Given how much of the world (a) uses character-based language and (b) how fast wireless Internet is penetrating the developing world, the implications of character set for handset design will be fascinating to watch: a RIM Blackberry with 6,000 Chinese characters is not in anyone’s future, I don’t think.
The expansion to character-based languages may have a deeper implication for the mobile Web. The essential structure of semantic programming is based on a subject (Ridley Scott) – predicate (directed) – object (Blade Runner) model. The semantic triple allows data to be handled more flexibly than in relational databases, where relationships need to be known at the time of the schema’s creation. Triplesets, by contrast, can be expanded to form graphs (Blade Runner – grossed – $33,000,000, Ridley Scott – directed – Harrison Ford) in order that web data can become queryable (how many Oscar-winning actors did Ridley Scott direct?). As smartphones become the Internet access device for much of the developing world, how will the various semantics of their many languages inform the deeper structure of Web data and data retrieval? Down the road, the non-Latin Web may have implications for Oracle, Amazon, and IBM at the same time that it challenges carriers and device companies.

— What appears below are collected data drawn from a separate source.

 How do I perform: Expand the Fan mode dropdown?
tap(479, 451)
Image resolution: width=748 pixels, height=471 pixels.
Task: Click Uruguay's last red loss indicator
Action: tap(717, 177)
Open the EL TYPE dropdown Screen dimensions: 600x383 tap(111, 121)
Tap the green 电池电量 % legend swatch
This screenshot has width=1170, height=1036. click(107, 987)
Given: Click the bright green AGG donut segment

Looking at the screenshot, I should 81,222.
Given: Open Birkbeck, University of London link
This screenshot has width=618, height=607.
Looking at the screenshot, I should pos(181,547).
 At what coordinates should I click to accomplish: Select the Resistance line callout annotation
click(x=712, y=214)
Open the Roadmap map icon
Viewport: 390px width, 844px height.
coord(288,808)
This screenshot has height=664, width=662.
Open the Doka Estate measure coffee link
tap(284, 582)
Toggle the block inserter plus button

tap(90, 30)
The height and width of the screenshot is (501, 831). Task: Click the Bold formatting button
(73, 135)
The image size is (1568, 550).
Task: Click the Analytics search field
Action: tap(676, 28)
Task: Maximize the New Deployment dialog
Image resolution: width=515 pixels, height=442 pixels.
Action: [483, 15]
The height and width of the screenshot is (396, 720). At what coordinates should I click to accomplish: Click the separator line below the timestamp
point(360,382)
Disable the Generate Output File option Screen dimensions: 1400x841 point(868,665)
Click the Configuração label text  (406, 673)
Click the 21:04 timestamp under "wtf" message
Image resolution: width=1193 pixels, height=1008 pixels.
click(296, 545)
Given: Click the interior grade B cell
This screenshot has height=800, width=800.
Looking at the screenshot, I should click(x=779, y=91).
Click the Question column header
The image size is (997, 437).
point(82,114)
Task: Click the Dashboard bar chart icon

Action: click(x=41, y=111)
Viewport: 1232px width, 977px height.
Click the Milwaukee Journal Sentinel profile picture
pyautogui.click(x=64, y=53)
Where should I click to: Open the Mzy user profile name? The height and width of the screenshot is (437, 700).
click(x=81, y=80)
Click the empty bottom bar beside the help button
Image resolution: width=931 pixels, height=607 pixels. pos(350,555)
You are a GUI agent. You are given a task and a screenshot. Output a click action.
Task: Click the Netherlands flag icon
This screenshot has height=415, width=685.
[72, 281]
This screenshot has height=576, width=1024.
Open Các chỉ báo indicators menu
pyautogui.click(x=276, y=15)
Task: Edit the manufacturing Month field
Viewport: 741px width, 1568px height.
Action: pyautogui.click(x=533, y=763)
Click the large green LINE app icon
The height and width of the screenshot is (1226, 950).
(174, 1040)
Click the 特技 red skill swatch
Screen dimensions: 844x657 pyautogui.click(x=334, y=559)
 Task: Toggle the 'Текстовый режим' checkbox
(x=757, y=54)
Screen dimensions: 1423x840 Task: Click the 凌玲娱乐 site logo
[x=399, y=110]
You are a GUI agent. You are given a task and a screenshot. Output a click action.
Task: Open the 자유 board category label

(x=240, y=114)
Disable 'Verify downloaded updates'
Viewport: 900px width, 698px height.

On the handset front, meanwhile, Apple has the Graffiti experiment to learn from, along with strong developer momentum as it confronts the question of how to reach the next 50 million users, and the next 50 million after that. Motorola, HTC, Samsung, and Nokia, meanwhile, each bring a distinctive package of strengths and weaknesses to the table as they fight for market share in a global contest for hardware supremacy in a new order. Whatever happens, we will be confronted by growth rates the likes of which no manager (or capital market) has ever seen, each with their own raft of unintended consequences.
For more on semantics, see Toby Segaran, Colin Evans, and Jamie Taylor, Programming the Semantic Web (Sebastopol, O’Reilly, 2009).